- What is needed: Read the data below line by line and copy each one with "agent" in it.

- Material to process:
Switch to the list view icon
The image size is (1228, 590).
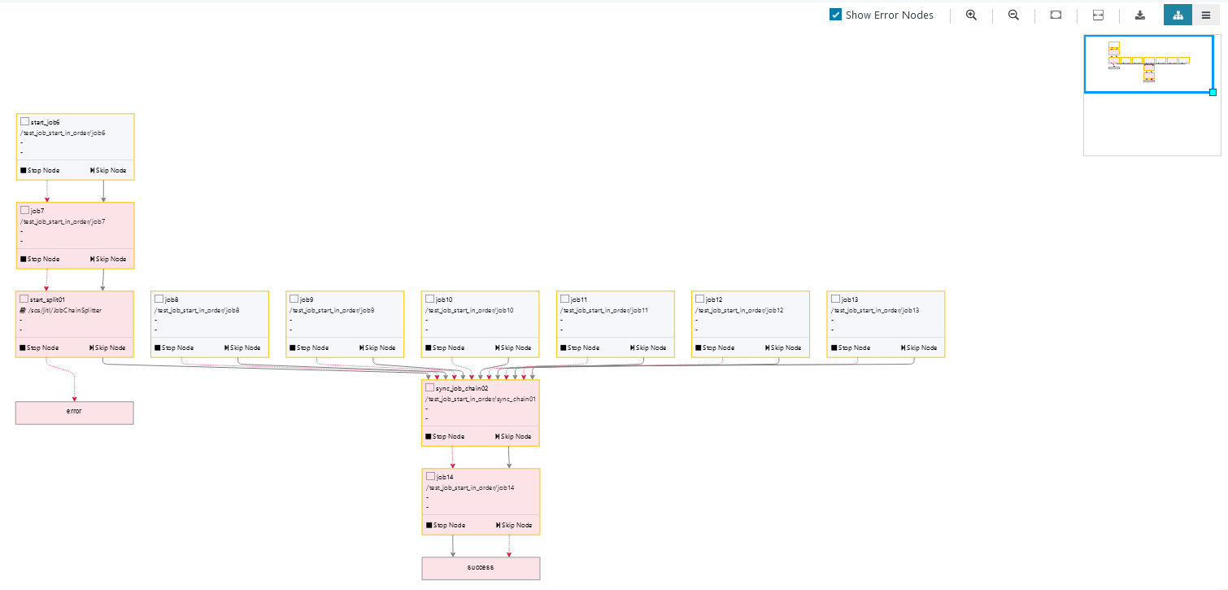point(1206,15)
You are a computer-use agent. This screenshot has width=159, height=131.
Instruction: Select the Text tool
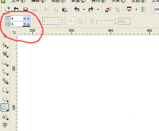pyautogui.click(x=5, y=125)
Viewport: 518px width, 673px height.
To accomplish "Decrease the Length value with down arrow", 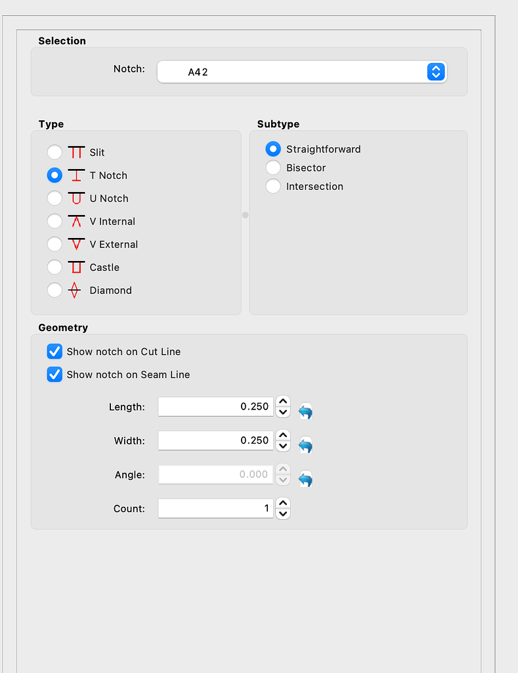I will [x=282, y=411].
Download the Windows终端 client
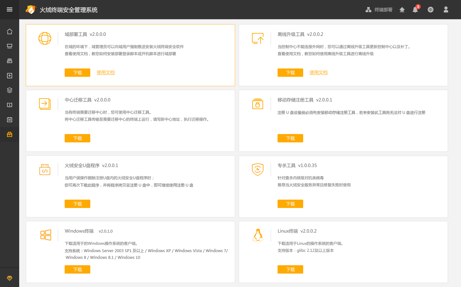This screenshot has height=287, width=461. 77,269
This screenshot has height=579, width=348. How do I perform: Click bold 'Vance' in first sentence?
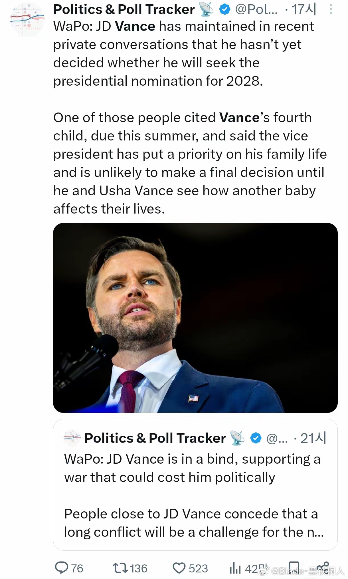[x=135, y=27]
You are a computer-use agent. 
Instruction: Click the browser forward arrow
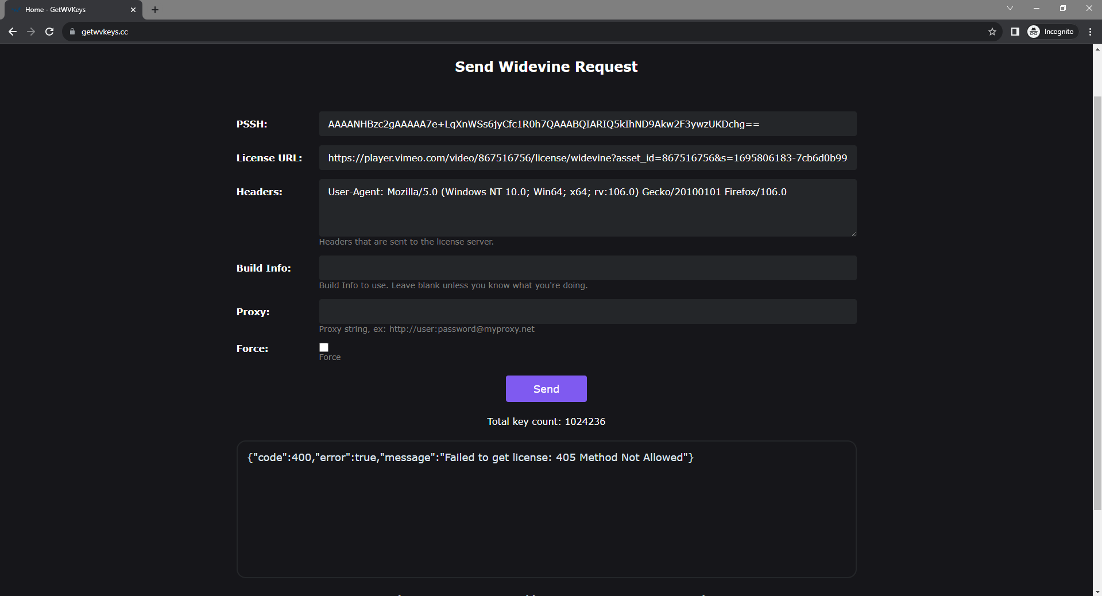click(x=31, y=32)
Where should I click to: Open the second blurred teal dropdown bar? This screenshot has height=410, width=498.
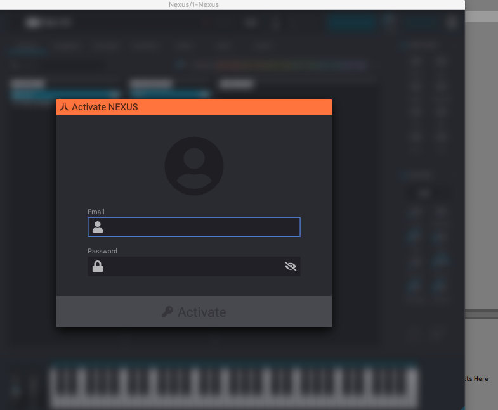pos(171,94)
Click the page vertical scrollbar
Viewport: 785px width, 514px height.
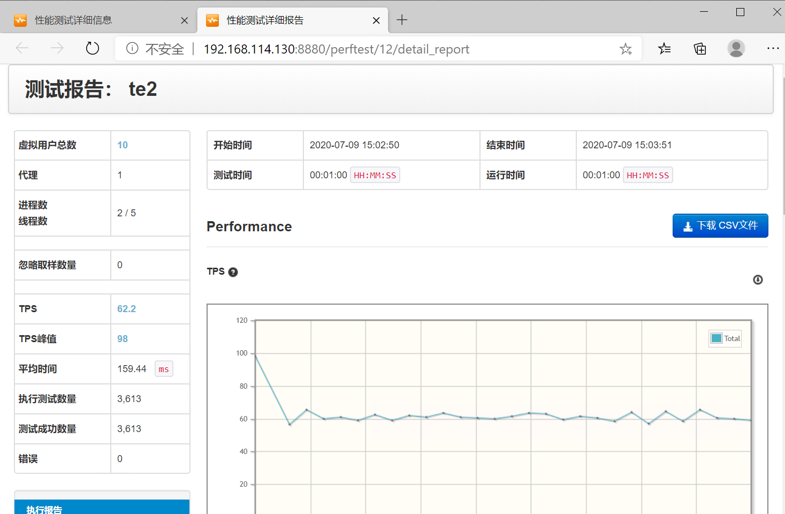[x=783, y=145]
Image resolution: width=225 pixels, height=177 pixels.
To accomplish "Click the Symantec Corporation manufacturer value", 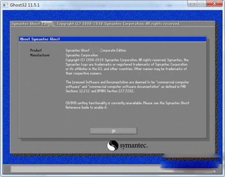I will (x=82, y=55).
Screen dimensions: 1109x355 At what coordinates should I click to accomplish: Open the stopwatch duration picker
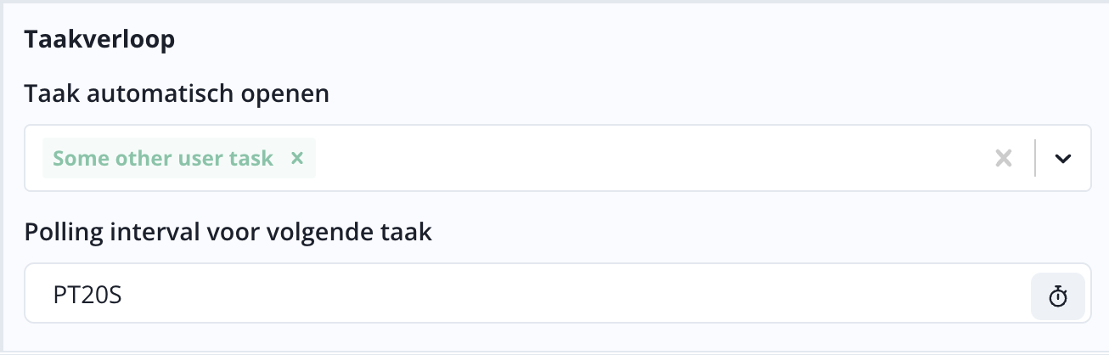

- Solved exercise:
You are a computer-use agent. This screenshot has width=159, height=131.
You are a computer-use agent. 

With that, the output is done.